Erich Fried about Franz Kafka

Igor Pomerantsev in conversation with Erich Fried, London 1983

 fried-about-kafka

 

Igor Pomerantsev: Kafka was born in Austria-Hungarian Empire, graduated in Prague, graduated from the University of Prague. He holds very prominent place in Jewish Encyclopaedia. At the same time he is the German-speaking classic. What can you say about his Austrian profile?
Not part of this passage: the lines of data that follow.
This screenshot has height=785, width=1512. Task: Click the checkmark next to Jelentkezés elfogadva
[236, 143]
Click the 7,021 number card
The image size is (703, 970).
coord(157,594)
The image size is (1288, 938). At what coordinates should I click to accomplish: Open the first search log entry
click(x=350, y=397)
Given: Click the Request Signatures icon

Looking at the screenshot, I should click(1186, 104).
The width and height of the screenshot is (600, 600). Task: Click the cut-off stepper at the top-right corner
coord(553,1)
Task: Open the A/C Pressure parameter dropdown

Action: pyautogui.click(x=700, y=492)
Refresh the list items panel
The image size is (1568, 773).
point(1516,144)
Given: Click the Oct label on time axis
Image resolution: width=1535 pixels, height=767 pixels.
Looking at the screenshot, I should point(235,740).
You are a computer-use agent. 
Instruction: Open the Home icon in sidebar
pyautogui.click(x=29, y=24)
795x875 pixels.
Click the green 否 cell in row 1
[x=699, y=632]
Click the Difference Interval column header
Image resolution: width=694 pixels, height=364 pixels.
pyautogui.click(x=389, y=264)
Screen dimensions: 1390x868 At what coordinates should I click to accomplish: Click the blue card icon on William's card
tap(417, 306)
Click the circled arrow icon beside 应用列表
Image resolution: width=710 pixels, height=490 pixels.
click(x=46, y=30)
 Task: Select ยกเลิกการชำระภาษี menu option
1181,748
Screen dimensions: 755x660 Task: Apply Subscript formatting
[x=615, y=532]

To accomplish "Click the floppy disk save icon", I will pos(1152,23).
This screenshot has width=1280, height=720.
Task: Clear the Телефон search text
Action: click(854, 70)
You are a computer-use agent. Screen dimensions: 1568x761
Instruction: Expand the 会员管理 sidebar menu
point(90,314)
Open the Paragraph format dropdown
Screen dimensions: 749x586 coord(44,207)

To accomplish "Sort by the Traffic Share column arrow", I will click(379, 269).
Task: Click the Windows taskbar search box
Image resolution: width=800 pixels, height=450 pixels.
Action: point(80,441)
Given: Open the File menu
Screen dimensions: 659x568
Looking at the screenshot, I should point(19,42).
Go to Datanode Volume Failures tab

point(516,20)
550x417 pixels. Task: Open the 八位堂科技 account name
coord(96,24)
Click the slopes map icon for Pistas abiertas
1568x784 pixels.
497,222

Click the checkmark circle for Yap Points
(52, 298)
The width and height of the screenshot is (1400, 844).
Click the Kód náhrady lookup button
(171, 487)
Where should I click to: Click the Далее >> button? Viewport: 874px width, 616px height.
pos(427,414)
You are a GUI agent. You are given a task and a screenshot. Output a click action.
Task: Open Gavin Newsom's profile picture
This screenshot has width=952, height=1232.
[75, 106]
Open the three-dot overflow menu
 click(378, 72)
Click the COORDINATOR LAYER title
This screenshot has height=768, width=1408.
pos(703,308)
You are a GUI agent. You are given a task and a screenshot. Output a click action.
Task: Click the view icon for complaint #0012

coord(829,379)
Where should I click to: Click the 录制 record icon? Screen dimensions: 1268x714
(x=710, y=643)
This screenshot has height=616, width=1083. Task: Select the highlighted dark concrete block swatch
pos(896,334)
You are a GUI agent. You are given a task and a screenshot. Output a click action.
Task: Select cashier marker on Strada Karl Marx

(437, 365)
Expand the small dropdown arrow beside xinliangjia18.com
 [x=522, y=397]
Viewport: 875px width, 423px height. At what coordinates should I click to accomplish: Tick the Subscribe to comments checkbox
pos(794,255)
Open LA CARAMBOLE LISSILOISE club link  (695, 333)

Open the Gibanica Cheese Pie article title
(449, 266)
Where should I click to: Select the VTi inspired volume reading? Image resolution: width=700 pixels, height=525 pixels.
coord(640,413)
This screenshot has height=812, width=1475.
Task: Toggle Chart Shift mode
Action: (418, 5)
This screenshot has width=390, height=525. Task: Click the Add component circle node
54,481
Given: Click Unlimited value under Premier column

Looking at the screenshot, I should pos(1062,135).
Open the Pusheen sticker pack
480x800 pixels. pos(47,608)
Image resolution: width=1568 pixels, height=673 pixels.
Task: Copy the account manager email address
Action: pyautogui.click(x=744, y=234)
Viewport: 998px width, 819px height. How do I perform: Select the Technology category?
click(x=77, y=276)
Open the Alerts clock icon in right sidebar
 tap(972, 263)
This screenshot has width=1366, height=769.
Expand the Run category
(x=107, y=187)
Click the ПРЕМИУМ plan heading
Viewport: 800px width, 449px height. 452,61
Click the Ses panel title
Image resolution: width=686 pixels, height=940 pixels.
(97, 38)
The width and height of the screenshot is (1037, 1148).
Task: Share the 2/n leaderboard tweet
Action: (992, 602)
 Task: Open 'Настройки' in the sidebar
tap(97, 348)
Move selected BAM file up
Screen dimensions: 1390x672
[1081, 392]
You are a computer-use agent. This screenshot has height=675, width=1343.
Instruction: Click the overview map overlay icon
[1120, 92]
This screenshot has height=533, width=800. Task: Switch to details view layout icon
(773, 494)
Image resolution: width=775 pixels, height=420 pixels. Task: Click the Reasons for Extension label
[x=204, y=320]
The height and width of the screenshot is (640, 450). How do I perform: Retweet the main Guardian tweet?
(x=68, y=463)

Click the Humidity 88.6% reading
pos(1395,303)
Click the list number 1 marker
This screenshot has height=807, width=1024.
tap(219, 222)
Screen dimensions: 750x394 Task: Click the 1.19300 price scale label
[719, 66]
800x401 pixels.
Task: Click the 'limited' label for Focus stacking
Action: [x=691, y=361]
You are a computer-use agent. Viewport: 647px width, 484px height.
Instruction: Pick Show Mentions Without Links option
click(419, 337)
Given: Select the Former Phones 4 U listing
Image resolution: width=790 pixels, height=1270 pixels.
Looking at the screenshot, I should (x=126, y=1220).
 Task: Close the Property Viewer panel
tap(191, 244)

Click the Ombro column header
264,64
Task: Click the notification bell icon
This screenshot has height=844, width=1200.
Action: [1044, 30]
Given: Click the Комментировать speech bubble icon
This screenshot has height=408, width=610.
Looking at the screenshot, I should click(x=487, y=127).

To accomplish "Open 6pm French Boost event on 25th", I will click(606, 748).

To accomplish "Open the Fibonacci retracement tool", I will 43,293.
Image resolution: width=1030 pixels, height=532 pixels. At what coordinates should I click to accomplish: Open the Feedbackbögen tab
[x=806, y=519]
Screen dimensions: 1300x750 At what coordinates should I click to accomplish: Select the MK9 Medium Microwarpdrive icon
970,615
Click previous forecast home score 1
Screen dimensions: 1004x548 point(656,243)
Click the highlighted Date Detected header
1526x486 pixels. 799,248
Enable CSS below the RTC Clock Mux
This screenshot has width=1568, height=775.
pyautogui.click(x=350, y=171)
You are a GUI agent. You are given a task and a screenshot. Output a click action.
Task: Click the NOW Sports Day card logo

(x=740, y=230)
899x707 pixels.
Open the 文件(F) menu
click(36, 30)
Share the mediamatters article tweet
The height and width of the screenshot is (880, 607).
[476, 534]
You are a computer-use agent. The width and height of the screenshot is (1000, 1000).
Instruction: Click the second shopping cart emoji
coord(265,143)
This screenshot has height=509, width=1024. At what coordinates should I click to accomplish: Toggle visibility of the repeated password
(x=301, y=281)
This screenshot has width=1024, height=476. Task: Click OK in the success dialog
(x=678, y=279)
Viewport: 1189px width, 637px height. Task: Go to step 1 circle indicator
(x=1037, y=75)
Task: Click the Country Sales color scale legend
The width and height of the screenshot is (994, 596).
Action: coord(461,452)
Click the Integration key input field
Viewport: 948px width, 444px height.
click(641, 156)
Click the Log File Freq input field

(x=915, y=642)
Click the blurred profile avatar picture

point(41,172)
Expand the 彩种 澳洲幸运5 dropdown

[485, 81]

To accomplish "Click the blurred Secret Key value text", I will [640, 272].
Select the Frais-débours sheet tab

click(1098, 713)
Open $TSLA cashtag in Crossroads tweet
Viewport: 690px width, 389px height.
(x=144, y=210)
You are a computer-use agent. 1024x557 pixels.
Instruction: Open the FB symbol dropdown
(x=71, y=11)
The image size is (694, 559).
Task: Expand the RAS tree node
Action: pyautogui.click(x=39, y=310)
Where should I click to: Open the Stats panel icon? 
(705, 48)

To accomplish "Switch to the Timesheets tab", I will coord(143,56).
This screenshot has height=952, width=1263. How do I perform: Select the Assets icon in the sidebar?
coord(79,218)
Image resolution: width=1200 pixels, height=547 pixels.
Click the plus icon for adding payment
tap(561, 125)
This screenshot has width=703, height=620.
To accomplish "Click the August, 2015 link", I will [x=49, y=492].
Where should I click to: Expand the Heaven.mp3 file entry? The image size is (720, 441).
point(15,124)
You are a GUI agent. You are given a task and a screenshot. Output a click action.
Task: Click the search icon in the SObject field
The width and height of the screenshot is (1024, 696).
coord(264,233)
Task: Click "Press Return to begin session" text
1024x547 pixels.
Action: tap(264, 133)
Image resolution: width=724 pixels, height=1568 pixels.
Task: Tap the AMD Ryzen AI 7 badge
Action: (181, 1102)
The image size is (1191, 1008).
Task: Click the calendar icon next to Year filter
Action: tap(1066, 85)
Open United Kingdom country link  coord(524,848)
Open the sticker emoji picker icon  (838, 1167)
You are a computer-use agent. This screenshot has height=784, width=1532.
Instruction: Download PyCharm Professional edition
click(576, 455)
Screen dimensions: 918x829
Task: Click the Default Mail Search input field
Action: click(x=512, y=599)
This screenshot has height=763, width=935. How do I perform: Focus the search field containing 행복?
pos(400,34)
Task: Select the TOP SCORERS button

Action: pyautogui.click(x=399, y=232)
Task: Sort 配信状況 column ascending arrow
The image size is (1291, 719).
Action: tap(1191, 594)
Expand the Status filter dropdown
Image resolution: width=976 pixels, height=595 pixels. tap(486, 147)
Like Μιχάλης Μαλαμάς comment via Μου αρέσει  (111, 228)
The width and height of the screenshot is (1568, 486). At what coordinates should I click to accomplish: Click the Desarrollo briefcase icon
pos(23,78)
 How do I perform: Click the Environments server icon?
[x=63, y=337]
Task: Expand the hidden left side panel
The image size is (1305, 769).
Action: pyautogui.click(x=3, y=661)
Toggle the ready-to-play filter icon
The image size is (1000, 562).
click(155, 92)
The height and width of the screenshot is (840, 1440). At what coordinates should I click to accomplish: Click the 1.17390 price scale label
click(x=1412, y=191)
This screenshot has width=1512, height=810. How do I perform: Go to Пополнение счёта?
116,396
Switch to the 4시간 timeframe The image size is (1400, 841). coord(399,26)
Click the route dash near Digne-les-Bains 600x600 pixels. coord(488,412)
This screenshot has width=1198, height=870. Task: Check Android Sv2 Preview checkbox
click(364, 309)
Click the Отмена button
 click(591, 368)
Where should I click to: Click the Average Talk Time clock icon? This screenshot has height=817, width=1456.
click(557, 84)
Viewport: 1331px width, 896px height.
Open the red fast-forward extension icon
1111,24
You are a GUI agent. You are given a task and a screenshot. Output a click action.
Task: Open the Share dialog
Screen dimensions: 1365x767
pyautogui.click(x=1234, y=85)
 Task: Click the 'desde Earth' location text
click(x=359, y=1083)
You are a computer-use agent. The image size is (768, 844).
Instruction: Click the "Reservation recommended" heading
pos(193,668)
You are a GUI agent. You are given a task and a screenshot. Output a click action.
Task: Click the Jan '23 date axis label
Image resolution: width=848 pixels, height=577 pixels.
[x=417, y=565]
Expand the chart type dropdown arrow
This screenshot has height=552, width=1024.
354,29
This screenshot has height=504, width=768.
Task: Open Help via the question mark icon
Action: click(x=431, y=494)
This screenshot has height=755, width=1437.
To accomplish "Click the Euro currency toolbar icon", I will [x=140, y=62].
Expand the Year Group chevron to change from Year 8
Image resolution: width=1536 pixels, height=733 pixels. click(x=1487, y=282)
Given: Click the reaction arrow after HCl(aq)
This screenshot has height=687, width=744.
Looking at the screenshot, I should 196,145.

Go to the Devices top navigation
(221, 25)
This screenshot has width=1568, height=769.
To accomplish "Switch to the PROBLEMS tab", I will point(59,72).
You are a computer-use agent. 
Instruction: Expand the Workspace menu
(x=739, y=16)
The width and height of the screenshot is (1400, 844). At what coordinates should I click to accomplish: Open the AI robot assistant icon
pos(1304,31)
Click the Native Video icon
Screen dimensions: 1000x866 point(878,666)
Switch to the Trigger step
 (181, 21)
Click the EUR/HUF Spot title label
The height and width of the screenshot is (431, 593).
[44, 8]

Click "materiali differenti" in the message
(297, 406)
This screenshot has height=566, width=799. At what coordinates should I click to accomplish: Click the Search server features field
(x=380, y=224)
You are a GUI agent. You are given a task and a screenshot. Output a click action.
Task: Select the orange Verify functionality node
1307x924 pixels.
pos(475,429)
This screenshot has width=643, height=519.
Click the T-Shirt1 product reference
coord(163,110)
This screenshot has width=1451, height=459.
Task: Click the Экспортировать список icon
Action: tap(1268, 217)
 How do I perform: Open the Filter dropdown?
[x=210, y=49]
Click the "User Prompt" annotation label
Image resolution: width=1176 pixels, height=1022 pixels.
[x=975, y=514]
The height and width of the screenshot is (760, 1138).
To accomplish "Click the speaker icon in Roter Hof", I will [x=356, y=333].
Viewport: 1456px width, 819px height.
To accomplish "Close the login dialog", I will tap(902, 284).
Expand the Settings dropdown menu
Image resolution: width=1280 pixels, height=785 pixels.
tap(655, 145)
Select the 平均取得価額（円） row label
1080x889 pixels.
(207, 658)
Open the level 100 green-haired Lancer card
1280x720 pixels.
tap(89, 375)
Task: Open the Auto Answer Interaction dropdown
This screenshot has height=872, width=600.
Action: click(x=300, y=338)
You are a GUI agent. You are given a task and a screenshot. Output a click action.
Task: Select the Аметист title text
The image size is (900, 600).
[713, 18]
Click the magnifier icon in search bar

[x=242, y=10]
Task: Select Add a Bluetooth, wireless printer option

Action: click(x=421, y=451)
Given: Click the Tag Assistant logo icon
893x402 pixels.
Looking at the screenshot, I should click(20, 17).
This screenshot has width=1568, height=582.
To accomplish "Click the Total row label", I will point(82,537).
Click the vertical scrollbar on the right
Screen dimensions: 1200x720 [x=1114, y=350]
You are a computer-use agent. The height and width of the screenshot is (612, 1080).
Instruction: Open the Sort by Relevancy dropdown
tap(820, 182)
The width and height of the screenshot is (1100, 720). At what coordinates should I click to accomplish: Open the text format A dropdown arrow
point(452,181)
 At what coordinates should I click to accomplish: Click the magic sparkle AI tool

Erich Fried: Of course at the time he was born and for the last 6 years of his life, Prague was the part of the Austria-Hungarian Monarchy and he was of at least bilingual background. Prague intellectual Jews in the Austrian Empire were of German language and he and his great friend Max Brod for example and quite a lot of others like Rudolf Fuchs and so on were all German speaking people and he is, I would say, one of the greatest, if not the greatest writer of the German language in this century. Of course he himself would never have been happy of putting himself into a particular category. He was a Jew and Judaism meant a lot to him, but he was by no means a religious Jew. After the war in Germany and in Austria, there were attempts to recruit him for Christian ideas like Simone Weil, but he wouldn’t have been happy about that either. He had of course taken in Christian Ethics, but he was averse against Christian mysticism. He was deeply impressed by Chasidic tales and Chasidic Jewish mysticism. But he was not a believer in it. But it meant a lot to him as a background. The important thing about him, I think, is that all of these things the Austrian, the German cultural elements, the Jewish, all were very much absorbed by him. He suffered from the conflicts, tried to bring about a synthesis of them. And he wrote the things that he had to write in order to stand life all together. In that sense it is profoundly realistic literature because the reality of life does not end at one’s skin but goes into one’s heart. Once inside, it is just as much reality as outside. At the same time, of course, it is absolutely the opposite pole to what has been called socialist realism and which is very vulgarized Marxist aesthetics.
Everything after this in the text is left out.